Parlare di economia in Turchia, scrive Le Monde, è un po’ come salire su un ring per affrontare un pugile mascherato che non esita a colpire utilizzando tutti i colpi bassi possibili. L’ennesima conferma è arrivata giovedì quando, in risposta all’aumento dell’inflazione, l’88% in più da gennaio per le statistiche ufficiali (almeno il 185% in più secondo istituti indipendenti), la banca centrale ha abbassato i tassi di altri 150 punti base, al 9%.



Sì, al contrario di quanto fanno gli altri banchieri centrali, il Governatore della banca di Ankara (il terzo ad occupare il posto in meno di due anni) abbassa i tassi quando sale la leva dei prezzi in base al principio predicato da Erdogan che i tassi alti provocano inflazione. Un po’ come sostenere che la terra è piatta, ovvero come ha sostenuto il ministro delle Finanze Nureddin Nebati, stretto collaboratore del Presidente, “un gesto di rottura epistemologica com il pensiero neoclassico che apre nuovi orizzonti per le scienze comportamentali e neuro-economiche”.



In attesa di capirci qualcosa, però, cerchiamo di venir a capo di un enigma: com’è possibile che in Turchia esploda l’inflazione, precipiti il valore della lira e si moltiplichino i segnali di impoverimento della popolazione, ma, allo stesso tempo, il Prodotto interno lordo schizzi sù del 7,6%, una delle migliori performance mondiali, e la produzione industriale salga a doppia cifra? Un paradosso ancor più sorprendente se si guarda all’andamento del mercato azionario: l’indice MSCI Turkey è in crescita del 62% in dollari da inizio anno. Insomma, a prima vista sembra che il sultano di Istanbul abbia scoperto una formula magica. Ma si tratta della scoperta dell’acqua calda.



La ricetta Erdogan consiste in un pacchetto di misure che prevedono: l’obbligo per gli esportatori di girare il 40% degli incassi in valuta alla banca centrale; il risparmio privato, intanto, viene convogliato su depositi in lire a tassi di interesse esorbitanti; a sostegno della valuta, poi, giocano gli aiuti dei Paesi del Golfo e, non meno importanti, i prestiti della Russia, la vera carta diplomatica di Erdogan che si è proposto con successo come il più influente canale diplomatico tra Mosca e l’Ucraina, specie sul fronte dell’export dei cereali.

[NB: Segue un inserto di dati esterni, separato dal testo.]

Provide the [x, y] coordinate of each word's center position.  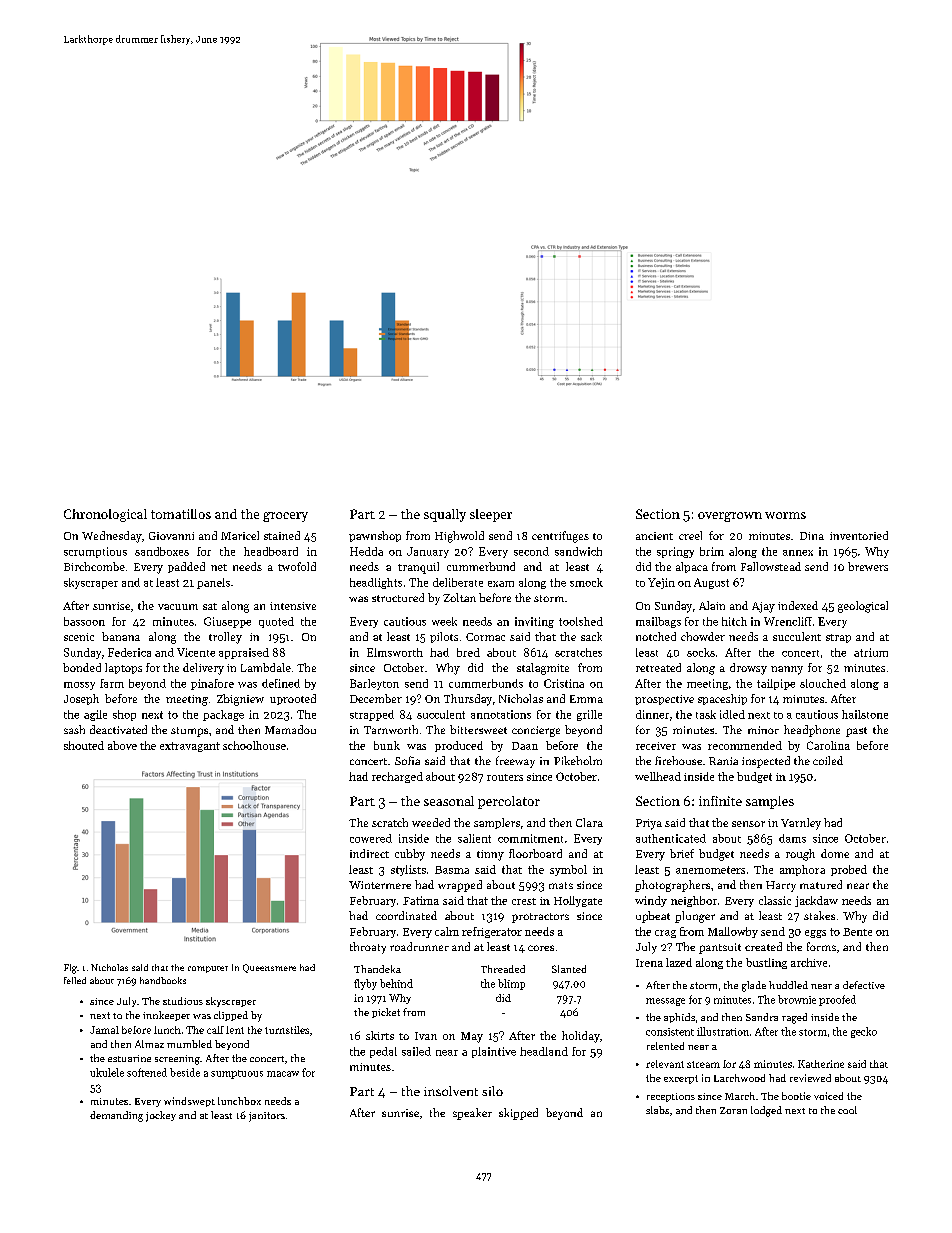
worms [785, 515]
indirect [369, 853]
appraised [244, 653]
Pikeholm [578, 760]
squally [445, 515]
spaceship [722, 699]
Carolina [828, 745]
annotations [501, 714]
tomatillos [181, 514]
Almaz [149, 1044]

In termini economici, Erdogan ha così messo in moto un sistema concentrato esclusivamente sulla crescita, senza tenere in minimo conto l’inflazione. A tutto vantaggio dei piccoli imprenditori, che non operano nell’export, delle banche che lucrano sui depositi (un terzo della crescita del Pil si deve alla finanza) e della speculazione immobiliare. Nonché del turismo che attrae i russi, respinti dall’Occidente e viaggiatori allettati dai prezzi in caduta libera causa la svalutazione. Ma a danno delle imprese che operano sui mercati, costrette a versare una parte delle entrate al Tesoro e, soprattutto, della popolazione alle prese con l’aumento del costo della vita che ha colpito duramente la popolazione.

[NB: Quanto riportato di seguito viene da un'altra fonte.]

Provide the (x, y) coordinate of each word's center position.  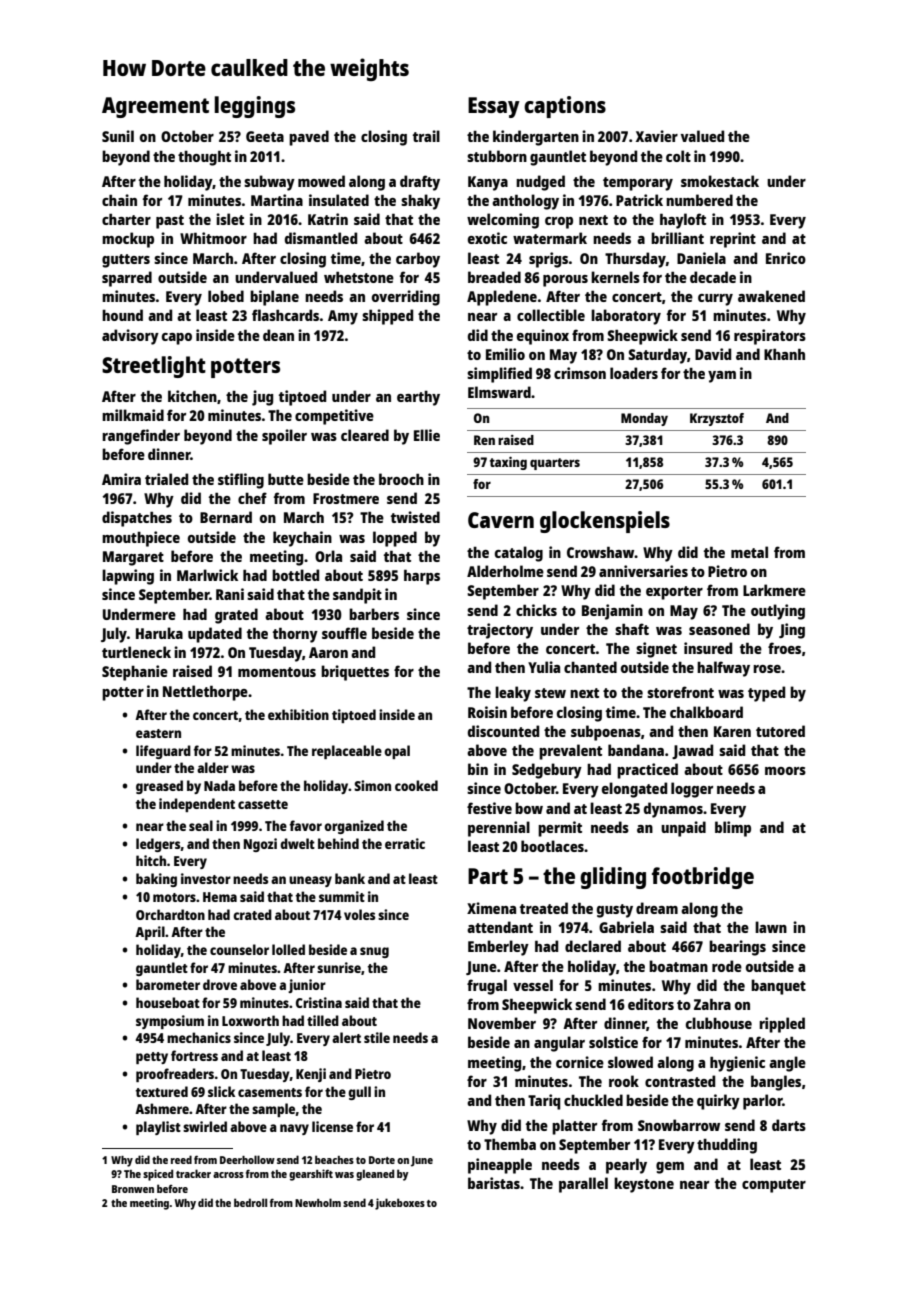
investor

Si spiega così anche il rialzo della Borsa: il motore principale della performance del mercato quest’anno è stata l’elevata inflazione interna. Con i tassi di interesse così negativi e i rendimenti governativi poco attraenti, gli investitori locali sono stati costretti a entrare nel mercato per cercare di proteggere i propri risparmi dall’inflazione dilagante. Ma i più hanno ben pochi risparmi da proteggere. La scommessa sul rientro dall’inflazione garantito dalla crescita si sta rivelando una trappola mortale, complice il deficit delle partite correnti e l’indebolimento della lira, fatale per un Paese importatore netto di petrolio e gas. Anche perché con l’arrivo dell’inverno diminuiranno le entrate del turismo e aumenteranno i costi dell’energia. Una brutta miscela in vista di un anno elettorale. O, peggio, in vista delle minacce di Erdogan di distruggere le enclave curde che hanno retto allo Stato islamico.

Anche questo pericolo si nasconde dietro una politica economica eccentrica perché, come scrive Craig Erlam di Oanda, la politica economica di Erdogan è come la guida di un’auto in retromarcia senza guardare lo specchietto retrovisore.